Ever since updating ROOT to the newest v6.26, when I try to create a Snapshot of a processed RDataFrame, all columns are converted from std::vector<float/double/int/char> to RVec<float/double/int/char>. I found in another topic that this is the expected behavior in the new ROOT versions.

While this is no doubt good when working with only RDataFrame, it breaks compatibility with other software expecting std::vectors in the TTree. In our case, running the HistFitter statistical framework (https://github.com/histfitter/histfitter) with the validated ROOT version v6.22, results in a ton of “Error in TExMap::Add: key 1 is not unique” error messages and an incorrect output.

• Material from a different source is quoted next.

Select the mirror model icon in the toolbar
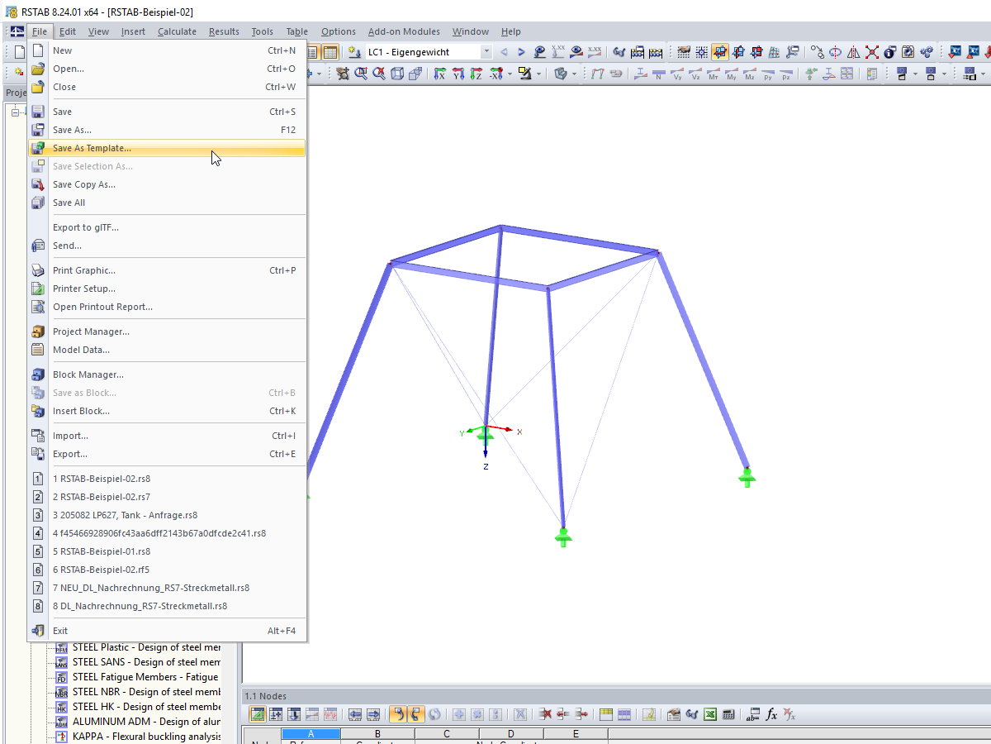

Is there a way to prevent the vector → RVec conversion when storing the Snapshot? I tried manually redefining the columns back to RVec with

    auto df_upd = df.Redefine("colName", [](const RVecI &v) -> std::vector<Int_t> { 
        return std::vector<Int_t>(v.data(), v.data() + v.size());
    }, {"colName"});

but it doesn’t work; the stored branches still have the incorrect type.

Cheers,

Jean Yves

ROOT Version: 6.26
Platform: lxplus CentOS 7

Hi @Jean_Beaucamp ,

sorry for the trouble! Although in v6.26 RVecs are written as RVecs, they are written in such a way (using collection proxies) that you can actually read them back as std::vectors – but given your report I guess that mechanism is broken if you write them with v6.26 and read them back with v6.22, which is indeed not a configuration we test.

One way to force Snapshot to write std::vectors in this case is to manually specifying types and names for all branches that are written out (which I realize is clunky – it’s a workaround, not a fix).
So, for example, Snapshot<double, double, std::vector<float>>("t", "f.root", {"x", "y", "vec"});.

However, your workaround should also work! The following code will save column x as a vector<int> with the Redefine and as a RVecI without:

#include <ROOT/RDataFrame.hxx>

int main() {
  ROOT::RDataFrame(10)
      .Define("x",
              [] {
                return ROOT::RVecI{1, 2, 3};
              })
      .Redefine("x",
                [](const ROOT::RVecI &v) {
                  return std::vector<int>(v.begin(), v.end());
                },
                {"x"})
      .Snapshot("t", "f.root");
}

Is this the case for you too? What am I doing differently?